For a linear regression, $Y=X\beta$, when we already have knowledge about some coefficient of $\beta$, say $\beta_{0,...,j}$ and still need to solve for $\beta_{j,..., p}$.

This should be trivial for linear regression case since we can directly deduct the known part out of $Y$, but how about Logistic Regression?

And what if we don't know the actual values of $\beta_{0,...,j}$, but only know that they should be non-zero.

I believe these could be solved with some constrained optimization, so my question is that if there are some published manuscripts that have studied this problem? I wonder because I am interested in whether there are some interesting theoretical aspects of this more than a constrained optimization problem.

• related question, i asked stats.stackexchange.com/questions/224736/… Aug 22, 2016 at 18:32
• If they are completely known, include them as an offset in the model.
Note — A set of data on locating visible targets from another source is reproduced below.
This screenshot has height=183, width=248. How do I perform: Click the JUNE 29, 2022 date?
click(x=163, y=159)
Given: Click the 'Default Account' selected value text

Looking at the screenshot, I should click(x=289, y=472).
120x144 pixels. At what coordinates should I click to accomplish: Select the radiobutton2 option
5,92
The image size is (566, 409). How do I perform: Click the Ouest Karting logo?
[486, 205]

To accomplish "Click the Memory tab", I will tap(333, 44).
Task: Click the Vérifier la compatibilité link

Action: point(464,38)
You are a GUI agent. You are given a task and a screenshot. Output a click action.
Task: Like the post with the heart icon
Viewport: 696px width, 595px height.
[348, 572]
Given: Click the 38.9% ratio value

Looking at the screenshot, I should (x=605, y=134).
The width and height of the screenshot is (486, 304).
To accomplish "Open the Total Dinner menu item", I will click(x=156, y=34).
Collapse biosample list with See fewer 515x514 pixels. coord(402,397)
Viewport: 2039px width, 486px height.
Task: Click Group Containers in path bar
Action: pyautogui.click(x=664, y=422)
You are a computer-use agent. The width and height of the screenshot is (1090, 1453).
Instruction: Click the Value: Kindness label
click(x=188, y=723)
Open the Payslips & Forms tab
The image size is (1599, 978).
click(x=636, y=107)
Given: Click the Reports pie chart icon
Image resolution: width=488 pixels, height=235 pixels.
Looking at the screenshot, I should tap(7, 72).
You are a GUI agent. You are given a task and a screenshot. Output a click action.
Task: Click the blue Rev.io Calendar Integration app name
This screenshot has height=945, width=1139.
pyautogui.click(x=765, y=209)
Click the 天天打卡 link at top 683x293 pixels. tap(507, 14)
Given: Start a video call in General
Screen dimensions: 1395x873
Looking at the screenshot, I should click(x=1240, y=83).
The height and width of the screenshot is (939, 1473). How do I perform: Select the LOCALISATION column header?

Aug 22, 2016 at 19:06

There are a few options.

If analyzing data using R (other systems may have the same functionality) you can include an offset in a formula for setting a know relationship as part of the formula.

For linear regression, minimizing the squared residuals is just a quadratic programming problem, so adding a non-negative constraint is straight forward if you have a quadratic programming tool.

You can fit the unconstrained model, then if any of the slopes are negative you set them to 0 (leave that term out of the model) then refit. Inference from this method can be a bit iffy, you should do something like bootstrapping the whole process to get the inference rather than trusting the final model.

You can use a non-linear regression model tool and use exp(beta)*x to force a positive slope.

You can use a Bayesian model and choose a prior for your slopes that restrict the possible values, e.g. use a gamma or half-normal prior on slopes that you want to restrict to be non-negative.

The Bayesian approach is probably the most general and lets you include more prior information than just something needs to be non-negative. But also remember that signs on coefficients in multiple regression cases can be non-intuitive and exploring why a sign is different from what you expect may gain you more insight than just forcing it to match preconceptions.